### Data listing
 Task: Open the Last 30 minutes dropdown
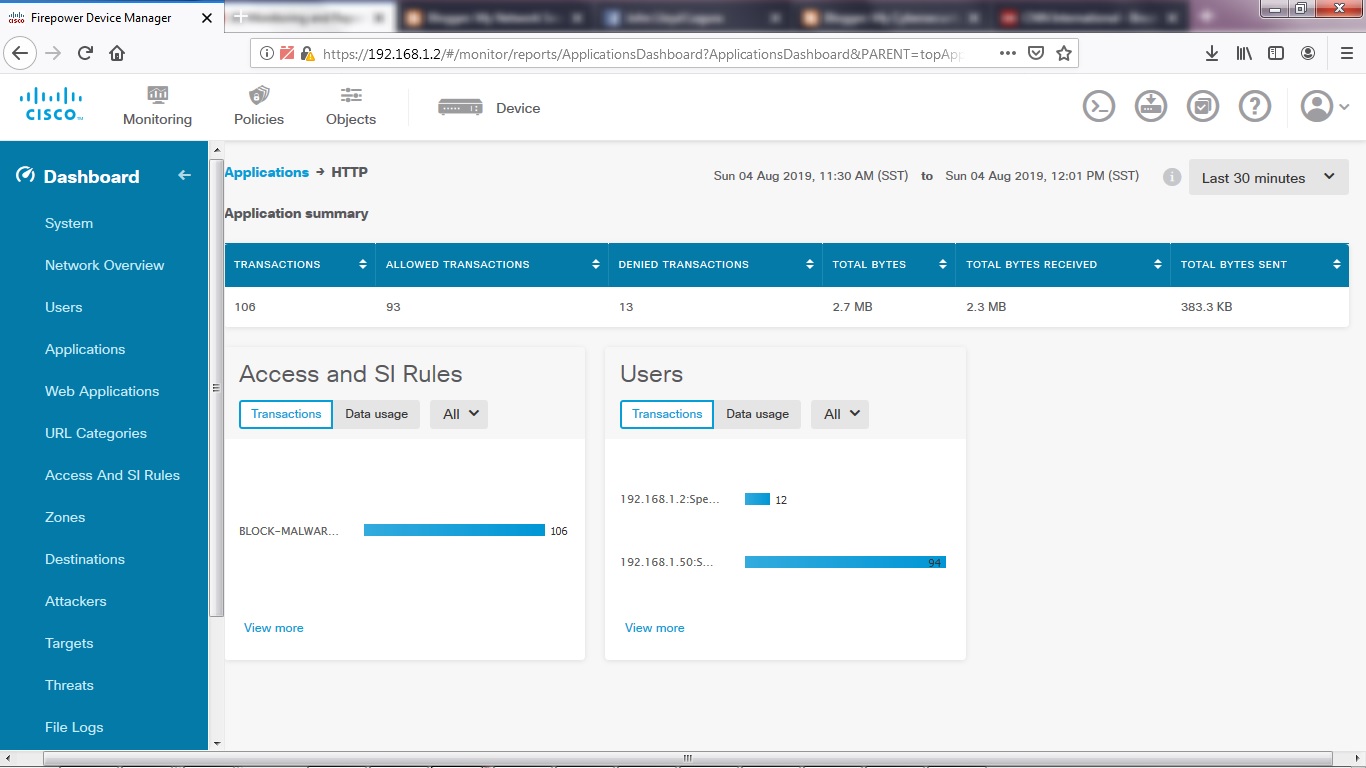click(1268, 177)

--

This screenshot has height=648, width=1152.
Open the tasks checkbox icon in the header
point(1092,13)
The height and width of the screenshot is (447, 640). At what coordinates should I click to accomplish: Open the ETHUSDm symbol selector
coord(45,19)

* * *

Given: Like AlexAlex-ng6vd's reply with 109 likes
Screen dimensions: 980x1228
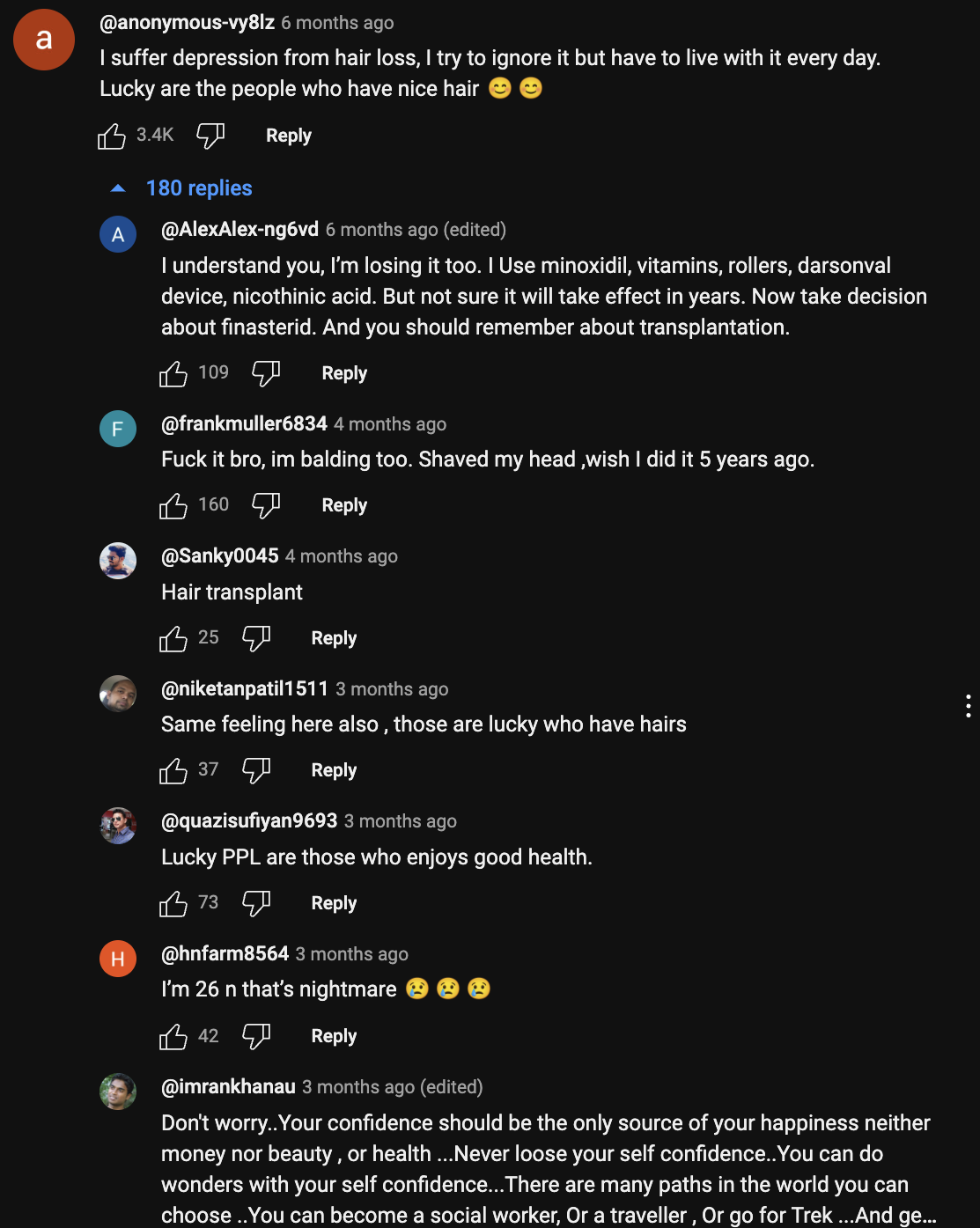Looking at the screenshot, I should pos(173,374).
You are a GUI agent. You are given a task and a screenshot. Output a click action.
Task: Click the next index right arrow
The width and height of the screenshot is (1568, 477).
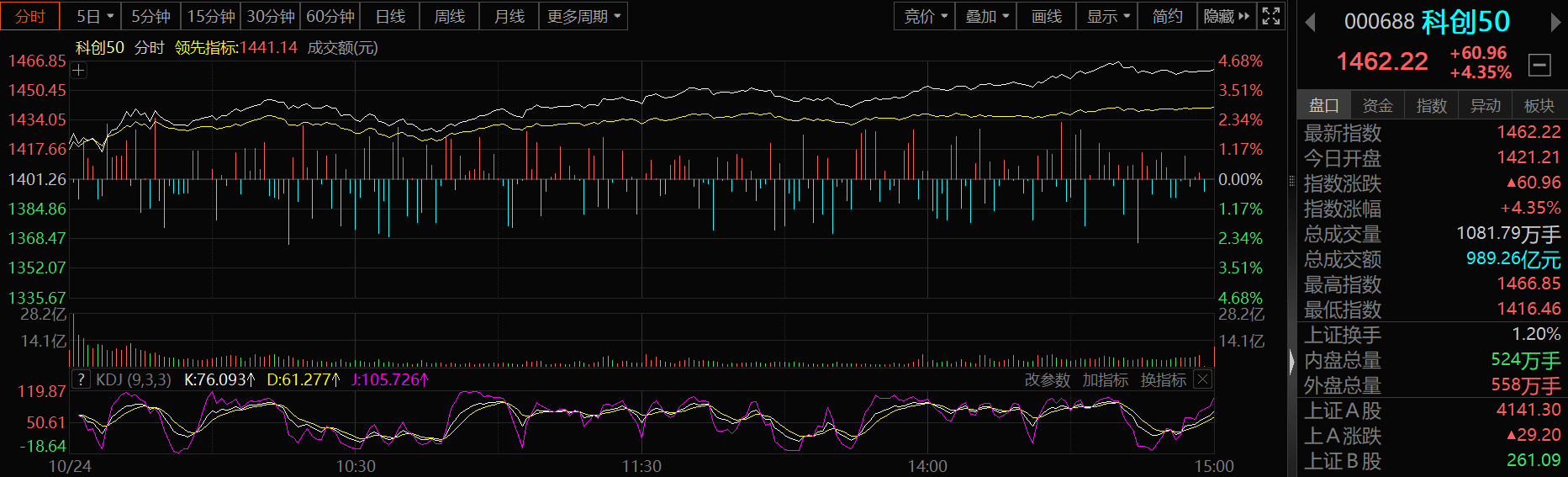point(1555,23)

### Work required
Can you rewrite the records from the line with "You are a GUI" up to and including the line with "point(1555,23)", swapping "arrow" for "chevron" and keeping everything else unchanged? Omit the pictures.

### Exercise answer
You are a GUI agent. You are given a task and a screenshot. Output a click action.
Task: Click the next index right chevron
The width and height of the screenshot is (1568, 477).
point(1555,23)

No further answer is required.